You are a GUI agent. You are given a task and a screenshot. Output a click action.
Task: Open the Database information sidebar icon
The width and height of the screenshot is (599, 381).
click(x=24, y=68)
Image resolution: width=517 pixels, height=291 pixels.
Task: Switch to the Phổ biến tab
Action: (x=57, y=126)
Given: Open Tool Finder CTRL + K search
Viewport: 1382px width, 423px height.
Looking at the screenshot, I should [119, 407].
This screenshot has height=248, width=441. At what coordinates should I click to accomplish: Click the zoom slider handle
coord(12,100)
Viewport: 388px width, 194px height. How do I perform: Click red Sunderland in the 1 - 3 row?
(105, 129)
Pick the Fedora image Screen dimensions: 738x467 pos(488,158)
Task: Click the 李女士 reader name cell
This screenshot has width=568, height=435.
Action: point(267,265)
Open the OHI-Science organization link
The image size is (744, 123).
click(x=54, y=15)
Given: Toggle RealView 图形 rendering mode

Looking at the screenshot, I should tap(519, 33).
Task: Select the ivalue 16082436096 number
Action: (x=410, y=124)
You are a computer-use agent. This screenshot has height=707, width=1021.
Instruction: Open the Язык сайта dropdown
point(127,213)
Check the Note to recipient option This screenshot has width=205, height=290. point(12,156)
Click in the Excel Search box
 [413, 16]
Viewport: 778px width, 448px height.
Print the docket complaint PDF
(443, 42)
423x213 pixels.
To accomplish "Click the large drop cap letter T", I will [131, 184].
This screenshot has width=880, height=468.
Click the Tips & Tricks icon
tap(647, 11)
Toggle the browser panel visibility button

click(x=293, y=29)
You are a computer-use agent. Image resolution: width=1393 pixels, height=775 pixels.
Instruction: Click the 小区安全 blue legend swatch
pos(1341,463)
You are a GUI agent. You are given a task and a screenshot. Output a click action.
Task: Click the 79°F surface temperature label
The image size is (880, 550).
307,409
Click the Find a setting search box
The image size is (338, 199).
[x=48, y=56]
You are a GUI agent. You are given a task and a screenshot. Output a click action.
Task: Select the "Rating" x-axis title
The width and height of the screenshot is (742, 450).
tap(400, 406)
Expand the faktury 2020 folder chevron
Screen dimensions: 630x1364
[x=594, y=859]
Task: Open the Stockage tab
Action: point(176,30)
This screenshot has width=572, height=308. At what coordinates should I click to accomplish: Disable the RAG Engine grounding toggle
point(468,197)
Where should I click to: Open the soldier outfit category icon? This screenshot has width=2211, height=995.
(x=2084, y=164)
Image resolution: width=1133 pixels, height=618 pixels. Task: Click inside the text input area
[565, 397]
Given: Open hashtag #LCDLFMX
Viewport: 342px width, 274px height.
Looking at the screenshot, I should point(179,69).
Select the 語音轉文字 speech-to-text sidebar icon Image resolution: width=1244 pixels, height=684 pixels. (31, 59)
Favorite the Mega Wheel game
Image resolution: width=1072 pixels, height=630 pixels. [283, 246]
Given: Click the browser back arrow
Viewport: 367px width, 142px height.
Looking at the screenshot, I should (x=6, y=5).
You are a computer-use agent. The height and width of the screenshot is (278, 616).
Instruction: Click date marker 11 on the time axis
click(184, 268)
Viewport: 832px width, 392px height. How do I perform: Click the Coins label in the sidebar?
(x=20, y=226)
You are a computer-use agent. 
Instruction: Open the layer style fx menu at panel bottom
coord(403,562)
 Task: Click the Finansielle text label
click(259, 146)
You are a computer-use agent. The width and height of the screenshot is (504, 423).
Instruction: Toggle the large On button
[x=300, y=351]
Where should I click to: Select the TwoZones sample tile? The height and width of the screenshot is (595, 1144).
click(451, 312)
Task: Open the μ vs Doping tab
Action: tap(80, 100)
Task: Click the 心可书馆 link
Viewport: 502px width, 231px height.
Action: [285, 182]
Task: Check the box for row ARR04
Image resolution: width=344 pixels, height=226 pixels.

------------

PROBLEM STATEMENT: Repeat, word for word, every line above.

SOLUTION TO THIS EXERCISE:
You are a GUI agent. You are given a task and a screenshot. Output a click action.
Task: Open the Database information sidebar icon
The width and height of the screenshot is (599, 381).
click(x=24, y=68)
Image resolution: width=517 pixels, height=291 pixels.
Task: Switch to the Phổ biến tab
Action: (x=57, y=126)
Given: Open Tool Finder CTRL + K search
Viewport: 1382px width, 423px height.
Looking at the screenshot, I should [119, 407].
This screenshot has height=248, width=441. At what coordinates should I click to accomplish: Click the zoom slider handle
coord(12,100)
Viewport: 388px width, 194px height. How do I perform: Click red Sunderland in the 1 - 3 row?
(105, 129)
Pick the Fedora image Screen dimensions: 738x467 pos(488,158)
Task: Click the 李女士 reader name cell
This screenshot has width=568, height=435.
Action: point(267,265)
Open the OHI-Science organization link
The image size is (744, 123).
click(x=54, y=15)
Given: Toggle RealView 图形 rendering mode

Looking at the screenshot, I should tap(519, 33).
Task: Select the ivalue 16082436096 number
Action: (x=410, y=124)
You are a computer-use agent. This screenshot has height=707, width=1021.
Instruction: Open the Язык сайта dropdown
point(127,213)
Check the Note to recipient option This screenshot has width=205, height=290. point(12,156)
Click in the Excel Search box
 [413, 16]
Viewport: 778px width, 448px height.
Print the docket complaint PDF
(443, 42)
423x213 pixels.
To accomplish "Click the large drop cap letter T", I will [131, 184].
This screenshot has width=880, height=468.
Click the Tips & Tricks icon
tap(647, 11)
Toggle the browser panel visibility button

click(x=293, y=29)
You are a computer-use agent. Image resolution: width=1393 pixels, height=775 pixels.
Instruction: Click the 小区安全 blue legend swatch
pos(1341,463)
You are a GUI agent. You are given a task and a screenshot. Output a click action.
Task: Click the 79°F surface temperature label
The image size is (880, 550).
307,409
Click the Find a setting search box
The image size is (338, 199).
[x=48, y=56]
You are a GUI agent. You are given a task and a screenshot. Output a click action.
Task: Select the "Rating" x-axis title
The width and height of the screenshot is (742, 450).
tap(400, 406)
Expand the faktury 2020 folder chevron
Screen dimensions: 630x1364
[x=594, y=859]
Task: Open the Stockage tab
Action: point(176,30)
This screenshot has width=572, height=308. At what coordinates should I click to accomplish: Disable the RAG Engine grounding toggle
point(468,197)
Where should I click to: Open the soldier outfit category icon? This screenshot has width=2211, height=995.
(x=2084, y=164)
Image resolution: width=1133 pixels, height=618 pixels. Task: Click inside the text input area
[565, 397]
Given: Open hashtag #LCDLFMX
Viewport: 342px width, 274px height.
Looking at the screenshot, I should point(179,69).
Select the 語音轉文字 speech-to-text sidebar icon Image resolution: width=1244 pixels, height=684 pixels. (31, 59)
Favorite the Mega Wheel game
Image resolution: width=1072 pixels, height=630 pixels. [283, 246]
Given: Click the browser back arrow
Viewport: 367px width, 142px height.
Looking at the screenshot, I should (x=6, y=5).
You are a computer-use agent. The height and width of the screenshot is (278, 616).
Instruction: Click date marker 11 on the time axis
click(184, 268)
Viewport: 832px width, 392px height. How do I perform: Click the Coins label in the sidebar?
(x=20, y=226)
You are a computer-use agent. 
Instruction: Open the layer style fx menu at panel bottom
coord(403,562)
 Task: Click the Finansielle text label
click(259, 146)
You are a computer-use agent. The width and height of the screenshot is (504, 423).
Instruction: Toggle the large On button
[x=300, y=351]
Where should I click to: Select the TwoZones sample tile? The height and width of the screenshot is (595, 1144).
click(451, 312)
Task: Open the μ vs Doping tab
Action: tap(80, 100)
Task: Click the 心可书馆 link
Viewport: 502px width, 231px height.
Action: [285, 182]
Task: Check the box for row ARR04
Image resolution: width=344 pixels, height=226 pixels.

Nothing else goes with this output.